How CEOs Grow Revenue, Holistically

Mar 18, 2020 1:41:49 PM

Many CEOs are under pressure to increase revenue, but knowing where to focus your revenue generation efforts can be a challenge. While your instincts may be telling you to focus on one specific problem area, companies often benefit from better long-term results when revenue growth is approached holistically. Approaching revenue growth holistically means focusing on efficient and profitable revenue growth across marketing, sales, and customer success, all focus points of the term, revenue operations.

Below, I’ve outlined the steps any CEO can take to drive more profitable, efficient, and consistent revenue growth by auditing and improving revenue operations holistically. This will only work if you’re willing to commit at least three to six months of time revolutionizing the entire process.

(Note that I’ve created this guide to serve as a plug-and-play overview, so if you’re looking for a more customized solution or don’t feel prepared to tackle all of these steps alone, let’s talk.)



Without the right foundation, systems, and processes, it becomes impossible to scale successfully. To build efficient infrastructure, you’ll need to audit what you currently have in place to identify your gaps. First, map out your customer journey, keeping in mind that the sales team is not the customer’s first touchpoint. Identify when and how the customer moves through the funnel, from marketing to sales, to customer success. A holistic approach to revenue growth requires participation and efficiency beyond just the sales department.


The Audit

To make your life a little easier, my team created a free download that functions as a cheat sheet to help you through your audit.

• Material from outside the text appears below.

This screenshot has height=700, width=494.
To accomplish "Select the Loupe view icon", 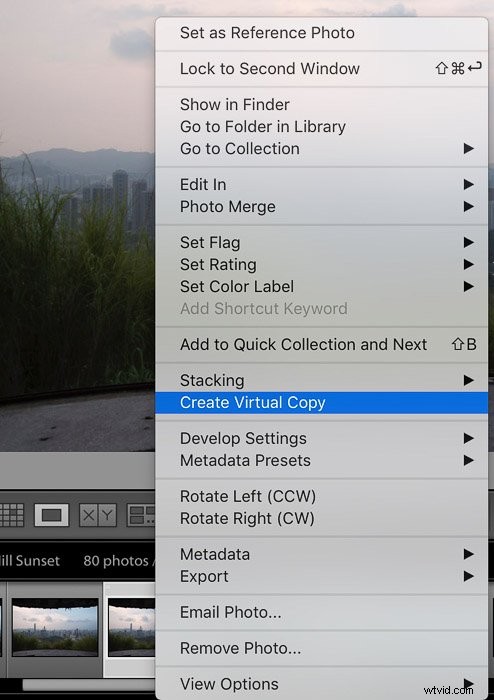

You’ll be auditing your customer journey, tech stack, team roles and responsibilities, workload, productivity, effectiveness, and results. Ultimately, by the end of your audit, you should be able to answer the following questions in these key areas:

1. Personas: Do you know who your ideal customer is? Have you built a persona? Are your marketing messages speaking your customer’s language? Do you understand the problems you solve for them and why they would buy from you over your competitors?

2. Customer Journey: How does your customer journey match your current team structure, individual roles, and desired revenue goals? How does your customer journey vary by market segment, size, or industry?

3. Tools: What tools do you have in place to track key metrics? This includes:

  • Quality traffic to your website
  • Engagement with your brand
  • Conversions to MQLs
  • MQL conversion to SQLs
  • Sales activity metrics for inbound conversions and outbound prospecting
  • Sales effectiveness and progression through the funnel
  • Most profitable lead sources
    • Quantity of leads
    • Quality of leads
    • Length of time to close
    • Close rate
    • The average revenue per sale

4. Sales Methodology: Do you have a congruent sales approach that each salesperson is trained to follow?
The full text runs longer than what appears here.